* _CONSEGNA_:
Nel brano sul ricorso per cassazione, individui ogni quantità che indica quante persone hanno partecipato a un fatto o quanto è durato. Le riporti con le parole del brano.

* _TESTO DI RIFERIMENTO_:
============================================================

Si contesta, in particolare, all'imputato di avere, in concorso con altri, in occasione di un raduno "NO TAV" non autorizzato nè preannunciato, composto di circa 80 persone e capeggiato dallo stesso M. (referente del movimento anarchico (OMISSIS)), bloccato il traffico in (OMISSIS) in orario di punta (capo a), nonché, in qualità di portavoce e referente del movimento anarchico (OMISSIS) e di referente del corteo (seppure autorizzato non debitamente preannunciato), al quale partecipavano 100 persone, di avere bloccato il traffico per 30 minuti in (OMISSIS), nei pressi del carcere (capo c).
Il compendio probatorio è costituito dalle dichiarazioni dei testi operanti.
2. Avverso la sentenza ricorre per cassazione M., a mezzo del difensore di fiducia, deducendo i seguenti motivi:
2.1. Con il primo motivo il ricorrente si duole dell'avvenuta decorrenza del termine prescrizionale relativamente al reato di cui all'art. 18 TULPS. Segnatamente, il ricorrente evidenzia che i fatti risalgono al 15/02/2014 e che, alla data della celebrazione dell'udienza d'appello (19/01/2021), il termine prescrizionale era ormai decorso.
2.2. Con il secondo motivo, il ricorrente lamenta la carenza degli elementi costitutivi del delitto di cui all'art. 340 c.p..

============================================================

[Voci tratte da un dataset]

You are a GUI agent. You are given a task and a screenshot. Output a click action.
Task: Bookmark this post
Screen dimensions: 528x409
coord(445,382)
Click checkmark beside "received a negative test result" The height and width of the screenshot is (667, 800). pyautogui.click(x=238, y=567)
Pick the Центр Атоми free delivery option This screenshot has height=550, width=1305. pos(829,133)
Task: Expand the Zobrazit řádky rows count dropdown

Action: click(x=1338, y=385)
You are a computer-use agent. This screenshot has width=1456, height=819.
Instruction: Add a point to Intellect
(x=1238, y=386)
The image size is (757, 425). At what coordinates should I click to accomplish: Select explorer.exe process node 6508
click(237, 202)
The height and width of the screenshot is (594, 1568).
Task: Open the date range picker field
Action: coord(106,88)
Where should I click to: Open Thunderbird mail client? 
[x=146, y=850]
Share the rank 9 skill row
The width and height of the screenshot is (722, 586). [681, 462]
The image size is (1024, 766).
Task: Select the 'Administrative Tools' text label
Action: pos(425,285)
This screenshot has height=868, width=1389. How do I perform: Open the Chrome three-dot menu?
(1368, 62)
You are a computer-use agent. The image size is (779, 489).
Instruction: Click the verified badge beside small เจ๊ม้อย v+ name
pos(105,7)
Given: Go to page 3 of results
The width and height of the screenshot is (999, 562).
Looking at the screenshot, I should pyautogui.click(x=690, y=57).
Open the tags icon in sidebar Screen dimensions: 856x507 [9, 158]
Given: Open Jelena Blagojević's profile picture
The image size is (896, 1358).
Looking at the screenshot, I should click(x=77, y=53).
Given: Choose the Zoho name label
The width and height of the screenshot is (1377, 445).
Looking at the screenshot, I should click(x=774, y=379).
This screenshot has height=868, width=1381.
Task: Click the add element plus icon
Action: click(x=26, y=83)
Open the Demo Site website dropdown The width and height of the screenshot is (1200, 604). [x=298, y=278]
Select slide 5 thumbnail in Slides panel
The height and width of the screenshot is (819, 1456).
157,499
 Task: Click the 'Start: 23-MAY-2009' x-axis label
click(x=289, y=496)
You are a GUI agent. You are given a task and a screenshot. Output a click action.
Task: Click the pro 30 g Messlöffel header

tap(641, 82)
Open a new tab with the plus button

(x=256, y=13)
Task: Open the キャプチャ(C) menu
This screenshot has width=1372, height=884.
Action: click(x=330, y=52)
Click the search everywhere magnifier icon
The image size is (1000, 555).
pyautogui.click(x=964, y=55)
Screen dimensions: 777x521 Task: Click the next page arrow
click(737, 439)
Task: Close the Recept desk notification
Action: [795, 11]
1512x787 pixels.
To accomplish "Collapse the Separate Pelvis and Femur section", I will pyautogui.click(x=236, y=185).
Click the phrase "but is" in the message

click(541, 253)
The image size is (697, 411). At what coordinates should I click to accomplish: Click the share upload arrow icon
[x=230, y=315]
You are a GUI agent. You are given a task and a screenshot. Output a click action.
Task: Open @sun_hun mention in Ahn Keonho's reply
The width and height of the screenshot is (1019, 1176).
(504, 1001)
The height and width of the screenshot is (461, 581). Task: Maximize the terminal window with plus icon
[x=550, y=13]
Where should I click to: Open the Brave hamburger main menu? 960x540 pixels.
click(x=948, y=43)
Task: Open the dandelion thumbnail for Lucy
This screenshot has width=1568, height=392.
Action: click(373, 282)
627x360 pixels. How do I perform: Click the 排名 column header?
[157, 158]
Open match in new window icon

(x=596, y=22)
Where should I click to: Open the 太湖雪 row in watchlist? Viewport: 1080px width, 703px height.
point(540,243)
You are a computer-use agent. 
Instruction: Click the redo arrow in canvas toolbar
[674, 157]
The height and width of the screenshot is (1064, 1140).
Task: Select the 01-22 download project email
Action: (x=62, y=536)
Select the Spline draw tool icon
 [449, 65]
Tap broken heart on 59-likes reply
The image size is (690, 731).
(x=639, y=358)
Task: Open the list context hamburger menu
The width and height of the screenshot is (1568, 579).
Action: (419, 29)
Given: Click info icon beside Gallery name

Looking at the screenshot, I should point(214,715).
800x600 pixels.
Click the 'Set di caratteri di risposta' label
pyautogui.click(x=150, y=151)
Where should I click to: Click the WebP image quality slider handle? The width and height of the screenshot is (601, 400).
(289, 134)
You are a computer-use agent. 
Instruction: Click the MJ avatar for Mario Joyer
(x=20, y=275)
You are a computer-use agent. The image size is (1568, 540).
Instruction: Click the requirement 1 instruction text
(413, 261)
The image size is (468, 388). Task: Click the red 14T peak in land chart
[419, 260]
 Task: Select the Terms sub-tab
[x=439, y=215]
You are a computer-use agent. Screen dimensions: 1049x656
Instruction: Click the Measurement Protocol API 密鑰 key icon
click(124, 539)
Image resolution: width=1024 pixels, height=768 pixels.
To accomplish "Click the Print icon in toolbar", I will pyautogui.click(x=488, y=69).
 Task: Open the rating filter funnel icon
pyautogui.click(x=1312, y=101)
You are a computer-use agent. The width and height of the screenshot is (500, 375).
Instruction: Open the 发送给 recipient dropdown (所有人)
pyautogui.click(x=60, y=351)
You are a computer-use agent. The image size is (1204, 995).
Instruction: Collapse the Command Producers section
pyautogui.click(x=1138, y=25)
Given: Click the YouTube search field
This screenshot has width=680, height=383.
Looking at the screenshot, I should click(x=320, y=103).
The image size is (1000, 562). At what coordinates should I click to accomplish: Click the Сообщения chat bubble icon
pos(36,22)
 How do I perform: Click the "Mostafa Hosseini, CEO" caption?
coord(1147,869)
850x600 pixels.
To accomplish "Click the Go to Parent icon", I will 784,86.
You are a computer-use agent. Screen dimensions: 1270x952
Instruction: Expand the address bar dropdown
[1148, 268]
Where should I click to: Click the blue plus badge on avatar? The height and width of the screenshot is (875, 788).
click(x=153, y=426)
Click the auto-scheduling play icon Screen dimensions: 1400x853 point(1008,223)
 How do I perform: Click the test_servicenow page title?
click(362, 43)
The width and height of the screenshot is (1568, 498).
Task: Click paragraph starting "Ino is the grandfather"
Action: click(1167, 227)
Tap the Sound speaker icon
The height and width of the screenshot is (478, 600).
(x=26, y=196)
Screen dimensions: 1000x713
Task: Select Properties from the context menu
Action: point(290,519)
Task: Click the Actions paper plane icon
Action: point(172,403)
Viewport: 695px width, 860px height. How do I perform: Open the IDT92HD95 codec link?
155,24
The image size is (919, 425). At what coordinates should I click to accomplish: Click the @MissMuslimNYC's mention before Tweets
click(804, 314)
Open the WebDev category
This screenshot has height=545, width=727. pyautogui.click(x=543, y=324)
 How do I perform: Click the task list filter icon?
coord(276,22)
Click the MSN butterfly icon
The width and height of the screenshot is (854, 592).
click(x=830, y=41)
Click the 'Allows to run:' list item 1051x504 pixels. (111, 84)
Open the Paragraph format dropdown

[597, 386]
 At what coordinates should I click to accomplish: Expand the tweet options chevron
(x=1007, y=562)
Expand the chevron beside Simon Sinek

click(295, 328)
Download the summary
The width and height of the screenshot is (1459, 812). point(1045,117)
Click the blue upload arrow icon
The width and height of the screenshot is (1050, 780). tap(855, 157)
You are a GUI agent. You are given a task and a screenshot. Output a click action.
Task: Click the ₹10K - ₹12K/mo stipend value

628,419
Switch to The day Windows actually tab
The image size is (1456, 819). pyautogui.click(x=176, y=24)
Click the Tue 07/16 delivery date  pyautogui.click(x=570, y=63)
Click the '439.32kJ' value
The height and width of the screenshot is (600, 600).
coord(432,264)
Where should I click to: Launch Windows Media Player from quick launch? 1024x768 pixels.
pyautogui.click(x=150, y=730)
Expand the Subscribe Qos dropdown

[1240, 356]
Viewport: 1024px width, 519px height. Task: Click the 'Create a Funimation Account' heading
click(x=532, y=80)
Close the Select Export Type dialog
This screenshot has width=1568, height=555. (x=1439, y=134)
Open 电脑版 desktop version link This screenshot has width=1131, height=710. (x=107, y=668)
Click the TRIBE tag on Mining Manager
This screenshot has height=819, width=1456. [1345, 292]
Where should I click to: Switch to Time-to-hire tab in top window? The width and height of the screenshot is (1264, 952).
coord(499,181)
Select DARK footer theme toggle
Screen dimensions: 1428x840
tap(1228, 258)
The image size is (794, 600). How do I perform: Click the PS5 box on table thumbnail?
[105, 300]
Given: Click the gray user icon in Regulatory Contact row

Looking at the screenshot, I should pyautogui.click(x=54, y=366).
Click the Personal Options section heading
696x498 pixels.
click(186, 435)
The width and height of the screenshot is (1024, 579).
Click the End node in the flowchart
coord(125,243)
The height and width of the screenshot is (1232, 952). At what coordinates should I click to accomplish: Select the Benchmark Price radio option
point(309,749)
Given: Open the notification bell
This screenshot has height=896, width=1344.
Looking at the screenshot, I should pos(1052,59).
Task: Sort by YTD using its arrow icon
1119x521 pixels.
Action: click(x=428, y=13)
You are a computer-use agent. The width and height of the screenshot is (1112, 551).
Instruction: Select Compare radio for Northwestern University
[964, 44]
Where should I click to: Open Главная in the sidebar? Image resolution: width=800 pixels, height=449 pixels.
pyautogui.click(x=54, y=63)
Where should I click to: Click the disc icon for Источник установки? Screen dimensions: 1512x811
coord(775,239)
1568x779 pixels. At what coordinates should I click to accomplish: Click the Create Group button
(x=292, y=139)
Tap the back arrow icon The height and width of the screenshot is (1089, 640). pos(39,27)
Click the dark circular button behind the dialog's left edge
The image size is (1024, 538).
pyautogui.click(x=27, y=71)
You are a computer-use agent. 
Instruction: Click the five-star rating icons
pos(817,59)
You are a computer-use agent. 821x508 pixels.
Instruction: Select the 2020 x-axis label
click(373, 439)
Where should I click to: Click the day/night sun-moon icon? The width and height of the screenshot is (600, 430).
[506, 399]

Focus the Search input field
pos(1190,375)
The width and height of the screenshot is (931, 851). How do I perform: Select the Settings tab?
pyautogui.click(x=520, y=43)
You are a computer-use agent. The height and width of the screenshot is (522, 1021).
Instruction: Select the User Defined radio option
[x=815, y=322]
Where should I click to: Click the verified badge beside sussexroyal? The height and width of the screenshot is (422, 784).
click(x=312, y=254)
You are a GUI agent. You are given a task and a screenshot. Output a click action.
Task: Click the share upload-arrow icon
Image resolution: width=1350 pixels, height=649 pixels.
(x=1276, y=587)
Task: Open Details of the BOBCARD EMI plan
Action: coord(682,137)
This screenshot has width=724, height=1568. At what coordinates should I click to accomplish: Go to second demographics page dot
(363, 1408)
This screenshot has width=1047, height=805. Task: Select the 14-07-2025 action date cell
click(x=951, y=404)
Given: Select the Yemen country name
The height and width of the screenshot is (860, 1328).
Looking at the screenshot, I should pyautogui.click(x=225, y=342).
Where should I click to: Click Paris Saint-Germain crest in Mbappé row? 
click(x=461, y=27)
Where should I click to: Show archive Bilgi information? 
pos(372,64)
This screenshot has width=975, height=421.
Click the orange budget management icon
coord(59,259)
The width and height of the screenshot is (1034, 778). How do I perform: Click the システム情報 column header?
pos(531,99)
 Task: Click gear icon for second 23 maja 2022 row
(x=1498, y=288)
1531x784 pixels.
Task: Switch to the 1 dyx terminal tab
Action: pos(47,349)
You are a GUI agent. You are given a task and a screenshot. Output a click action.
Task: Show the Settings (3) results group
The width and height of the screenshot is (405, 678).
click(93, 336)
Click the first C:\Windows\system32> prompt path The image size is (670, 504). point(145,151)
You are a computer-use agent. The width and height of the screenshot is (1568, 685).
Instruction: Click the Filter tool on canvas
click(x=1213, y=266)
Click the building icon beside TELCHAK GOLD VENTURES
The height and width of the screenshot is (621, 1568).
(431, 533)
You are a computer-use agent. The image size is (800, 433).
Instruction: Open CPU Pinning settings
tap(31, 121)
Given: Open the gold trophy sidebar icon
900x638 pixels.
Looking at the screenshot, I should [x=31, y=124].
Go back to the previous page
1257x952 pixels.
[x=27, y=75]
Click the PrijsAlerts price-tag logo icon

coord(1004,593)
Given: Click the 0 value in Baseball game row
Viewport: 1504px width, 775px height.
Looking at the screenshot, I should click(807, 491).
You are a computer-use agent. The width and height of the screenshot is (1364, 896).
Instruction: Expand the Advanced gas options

============================================================

* _SOLUZIONE DELL'ESERCIZIO_:
circa 80 persone; 100 persone; 30 minuti